begin Material supplied

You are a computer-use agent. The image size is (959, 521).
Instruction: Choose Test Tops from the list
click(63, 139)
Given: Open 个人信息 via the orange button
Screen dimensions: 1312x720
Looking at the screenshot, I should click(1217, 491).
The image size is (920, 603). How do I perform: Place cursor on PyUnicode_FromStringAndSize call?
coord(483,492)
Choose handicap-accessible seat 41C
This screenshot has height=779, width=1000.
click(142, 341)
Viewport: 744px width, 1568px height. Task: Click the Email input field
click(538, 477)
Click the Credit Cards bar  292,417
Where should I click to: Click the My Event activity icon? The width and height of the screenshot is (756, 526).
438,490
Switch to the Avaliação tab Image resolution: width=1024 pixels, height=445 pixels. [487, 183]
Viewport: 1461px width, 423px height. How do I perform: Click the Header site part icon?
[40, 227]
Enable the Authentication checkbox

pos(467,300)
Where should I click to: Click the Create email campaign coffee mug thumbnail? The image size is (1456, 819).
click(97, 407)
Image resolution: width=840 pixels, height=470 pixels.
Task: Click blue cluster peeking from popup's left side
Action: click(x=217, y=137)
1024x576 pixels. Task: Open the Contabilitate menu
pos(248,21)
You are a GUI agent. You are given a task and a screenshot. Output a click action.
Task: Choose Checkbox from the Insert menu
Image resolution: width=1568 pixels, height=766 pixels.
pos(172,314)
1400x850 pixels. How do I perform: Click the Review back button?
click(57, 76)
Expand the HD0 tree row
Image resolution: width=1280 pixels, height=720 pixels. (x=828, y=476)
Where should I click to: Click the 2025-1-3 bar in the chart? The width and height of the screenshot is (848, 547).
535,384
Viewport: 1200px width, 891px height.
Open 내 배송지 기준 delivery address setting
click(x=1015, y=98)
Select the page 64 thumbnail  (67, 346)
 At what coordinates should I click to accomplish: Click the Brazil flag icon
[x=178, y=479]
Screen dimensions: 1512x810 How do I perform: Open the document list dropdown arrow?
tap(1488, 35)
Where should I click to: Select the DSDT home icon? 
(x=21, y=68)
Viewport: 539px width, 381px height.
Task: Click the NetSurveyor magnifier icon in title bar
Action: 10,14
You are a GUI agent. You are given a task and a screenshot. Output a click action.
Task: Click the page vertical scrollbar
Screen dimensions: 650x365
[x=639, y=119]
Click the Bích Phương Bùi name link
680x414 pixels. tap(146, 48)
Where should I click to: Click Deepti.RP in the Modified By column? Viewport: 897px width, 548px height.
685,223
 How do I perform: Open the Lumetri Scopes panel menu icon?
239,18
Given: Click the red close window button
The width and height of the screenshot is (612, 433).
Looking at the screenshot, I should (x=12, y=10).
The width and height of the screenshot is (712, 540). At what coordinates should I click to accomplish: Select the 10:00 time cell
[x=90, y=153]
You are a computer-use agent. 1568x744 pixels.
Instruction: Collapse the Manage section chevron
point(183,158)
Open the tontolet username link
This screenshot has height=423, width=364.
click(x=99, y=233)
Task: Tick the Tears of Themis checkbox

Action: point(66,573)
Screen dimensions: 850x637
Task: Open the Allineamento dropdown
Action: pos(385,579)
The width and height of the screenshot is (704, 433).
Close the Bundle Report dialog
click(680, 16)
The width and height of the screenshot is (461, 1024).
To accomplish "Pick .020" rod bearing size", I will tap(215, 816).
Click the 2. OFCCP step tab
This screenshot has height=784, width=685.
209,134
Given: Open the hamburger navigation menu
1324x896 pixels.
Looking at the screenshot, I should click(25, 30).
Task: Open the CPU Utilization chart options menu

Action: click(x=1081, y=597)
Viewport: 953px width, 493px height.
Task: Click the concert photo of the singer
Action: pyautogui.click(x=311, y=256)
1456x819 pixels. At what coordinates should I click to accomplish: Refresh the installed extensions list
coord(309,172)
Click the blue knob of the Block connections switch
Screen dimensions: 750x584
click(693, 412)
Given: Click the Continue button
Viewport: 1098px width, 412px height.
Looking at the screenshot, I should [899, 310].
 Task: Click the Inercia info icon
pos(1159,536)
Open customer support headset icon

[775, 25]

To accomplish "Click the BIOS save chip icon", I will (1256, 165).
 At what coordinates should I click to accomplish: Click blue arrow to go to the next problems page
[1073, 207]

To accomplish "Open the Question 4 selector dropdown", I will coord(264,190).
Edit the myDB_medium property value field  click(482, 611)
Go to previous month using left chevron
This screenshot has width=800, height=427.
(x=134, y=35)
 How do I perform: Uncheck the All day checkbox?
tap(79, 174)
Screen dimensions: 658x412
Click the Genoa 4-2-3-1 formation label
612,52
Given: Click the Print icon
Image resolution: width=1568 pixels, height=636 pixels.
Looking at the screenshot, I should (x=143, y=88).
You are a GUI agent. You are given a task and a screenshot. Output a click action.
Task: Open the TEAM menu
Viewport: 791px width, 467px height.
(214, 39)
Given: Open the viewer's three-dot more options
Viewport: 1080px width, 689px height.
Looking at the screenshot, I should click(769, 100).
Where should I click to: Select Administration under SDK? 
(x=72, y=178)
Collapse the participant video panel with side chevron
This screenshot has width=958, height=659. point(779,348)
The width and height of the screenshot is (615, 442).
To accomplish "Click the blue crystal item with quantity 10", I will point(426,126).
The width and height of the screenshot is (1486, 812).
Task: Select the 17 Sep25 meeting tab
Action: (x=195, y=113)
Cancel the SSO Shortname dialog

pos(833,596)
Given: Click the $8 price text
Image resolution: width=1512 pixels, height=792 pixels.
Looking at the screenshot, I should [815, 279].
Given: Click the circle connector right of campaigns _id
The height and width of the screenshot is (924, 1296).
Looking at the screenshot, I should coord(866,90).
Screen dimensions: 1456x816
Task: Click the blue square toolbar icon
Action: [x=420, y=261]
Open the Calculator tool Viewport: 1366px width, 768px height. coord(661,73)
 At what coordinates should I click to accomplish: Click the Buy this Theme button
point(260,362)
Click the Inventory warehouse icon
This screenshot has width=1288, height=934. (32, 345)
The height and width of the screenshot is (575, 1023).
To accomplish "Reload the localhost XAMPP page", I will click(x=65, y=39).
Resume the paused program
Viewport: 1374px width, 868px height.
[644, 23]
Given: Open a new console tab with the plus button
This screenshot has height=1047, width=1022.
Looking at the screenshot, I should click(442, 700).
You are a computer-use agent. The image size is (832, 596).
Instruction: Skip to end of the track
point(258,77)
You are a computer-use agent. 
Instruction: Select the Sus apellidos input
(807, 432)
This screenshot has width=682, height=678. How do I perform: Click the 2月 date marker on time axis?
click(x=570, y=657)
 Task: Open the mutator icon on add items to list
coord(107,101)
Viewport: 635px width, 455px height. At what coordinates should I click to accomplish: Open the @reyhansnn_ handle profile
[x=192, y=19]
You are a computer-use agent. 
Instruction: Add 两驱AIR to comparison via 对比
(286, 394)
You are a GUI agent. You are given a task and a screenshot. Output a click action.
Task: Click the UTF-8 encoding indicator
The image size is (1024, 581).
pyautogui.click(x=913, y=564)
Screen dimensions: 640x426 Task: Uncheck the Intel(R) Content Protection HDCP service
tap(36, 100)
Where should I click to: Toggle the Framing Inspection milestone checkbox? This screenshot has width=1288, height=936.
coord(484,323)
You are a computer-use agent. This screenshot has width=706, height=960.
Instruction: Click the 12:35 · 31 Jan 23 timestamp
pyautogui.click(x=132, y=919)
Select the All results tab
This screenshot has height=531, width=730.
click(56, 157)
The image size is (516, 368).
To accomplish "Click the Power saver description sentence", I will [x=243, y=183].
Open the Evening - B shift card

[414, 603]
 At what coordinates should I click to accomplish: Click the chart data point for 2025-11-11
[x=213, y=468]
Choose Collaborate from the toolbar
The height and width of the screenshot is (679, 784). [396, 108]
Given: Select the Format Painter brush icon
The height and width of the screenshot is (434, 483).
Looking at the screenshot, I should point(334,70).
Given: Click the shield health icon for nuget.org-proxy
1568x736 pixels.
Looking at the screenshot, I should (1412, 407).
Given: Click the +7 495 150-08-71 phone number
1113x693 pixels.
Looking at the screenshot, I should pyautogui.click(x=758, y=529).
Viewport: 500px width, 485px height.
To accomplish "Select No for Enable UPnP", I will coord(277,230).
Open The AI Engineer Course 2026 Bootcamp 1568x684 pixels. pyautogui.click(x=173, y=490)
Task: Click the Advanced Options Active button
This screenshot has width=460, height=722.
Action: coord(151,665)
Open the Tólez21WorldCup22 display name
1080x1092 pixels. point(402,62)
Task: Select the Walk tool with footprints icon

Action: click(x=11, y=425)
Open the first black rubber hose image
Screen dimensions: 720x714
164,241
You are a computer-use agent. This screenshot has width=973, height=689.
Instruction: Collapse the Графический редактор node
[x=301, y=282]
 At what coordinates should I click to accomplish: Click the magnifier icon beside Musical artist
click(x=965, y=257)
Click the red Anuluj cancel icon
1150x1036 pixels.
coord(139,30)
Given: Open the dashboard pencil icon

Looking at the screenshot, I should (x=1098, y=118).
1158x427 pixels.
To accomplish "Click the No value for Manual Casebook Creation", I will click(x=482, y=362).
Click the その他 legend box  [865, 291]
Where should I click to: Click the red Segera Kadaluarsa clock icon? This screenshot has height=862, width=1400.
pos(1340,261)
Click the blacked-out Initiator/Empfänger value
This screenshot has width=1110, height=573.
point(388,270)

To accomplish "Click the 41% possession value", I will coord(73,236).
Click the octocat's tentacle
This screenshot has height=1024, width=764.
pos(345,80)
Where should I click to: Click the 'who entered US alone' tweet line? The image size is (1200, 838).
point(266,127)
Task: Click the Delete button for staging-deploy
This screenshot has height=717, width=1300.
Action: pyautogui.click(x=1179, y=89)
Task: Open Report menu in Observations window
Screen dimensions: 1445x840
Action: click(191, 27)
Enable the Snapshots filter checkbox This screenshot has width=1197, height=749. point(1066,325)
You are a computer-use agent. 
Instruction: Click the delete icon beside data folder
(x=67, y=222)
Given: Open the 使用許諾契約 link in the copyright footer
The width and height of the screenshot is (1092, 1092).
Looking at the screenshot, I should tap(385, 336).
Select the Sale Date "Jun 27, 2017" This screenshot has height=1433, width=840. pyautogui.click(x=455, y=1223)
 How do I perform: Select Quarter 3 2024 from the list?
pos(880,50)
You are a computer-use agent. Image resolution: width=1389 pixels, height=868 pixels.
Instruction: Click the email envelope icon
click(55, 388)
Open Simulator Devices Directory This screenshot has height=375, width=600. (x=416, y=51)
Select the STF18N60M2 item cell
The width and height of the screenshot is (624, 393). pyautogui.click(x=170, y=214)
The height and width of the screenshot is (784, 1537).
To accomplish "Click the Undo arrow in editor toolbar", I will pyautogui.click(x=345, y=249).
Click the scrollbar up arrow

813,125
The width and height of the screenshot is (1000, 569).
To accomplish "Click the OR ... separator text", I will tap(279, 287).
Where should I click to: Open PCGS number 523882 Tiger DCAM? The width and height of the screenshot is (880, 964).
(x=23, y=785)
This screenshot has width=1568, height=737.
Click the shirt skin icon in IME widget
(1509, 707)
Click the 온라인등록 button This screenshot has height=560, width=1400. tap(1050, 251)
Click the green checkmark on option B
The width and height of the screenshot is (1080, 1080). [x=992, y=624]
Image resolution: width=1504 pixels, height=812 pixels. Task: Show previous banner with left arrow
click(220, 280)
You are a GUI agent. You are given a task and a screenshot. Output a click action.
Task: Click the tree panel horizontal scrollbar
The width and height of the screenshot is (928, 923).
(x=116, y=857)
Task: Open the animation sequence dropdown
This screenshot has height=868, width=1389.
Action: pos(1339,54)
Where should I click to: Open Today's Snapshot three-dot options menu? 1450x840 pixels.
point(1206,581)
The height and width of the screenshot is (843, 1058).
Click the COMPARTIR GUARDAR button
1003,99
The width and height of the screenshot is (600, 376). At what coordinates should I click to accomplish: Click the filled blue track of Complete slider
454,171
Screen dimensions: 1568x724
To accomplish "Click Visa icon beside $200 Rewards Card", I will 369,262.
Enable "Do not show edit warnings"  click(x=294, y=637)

end Material supplied

#### Written exercise
Rewrite the material as a numbered list, beginning at the line that has "Screen dimensions: 1568x724" and stopping after the last line of the material. Leave out blank lines.

#### Response to this task
1. Screen dimensions: 1568x724
2. To accomplish "Click Visa icon beside $200 Rewards Card", I will 369,262.
3. Enable "Do not show edit warnings"  click(x=294, y=637)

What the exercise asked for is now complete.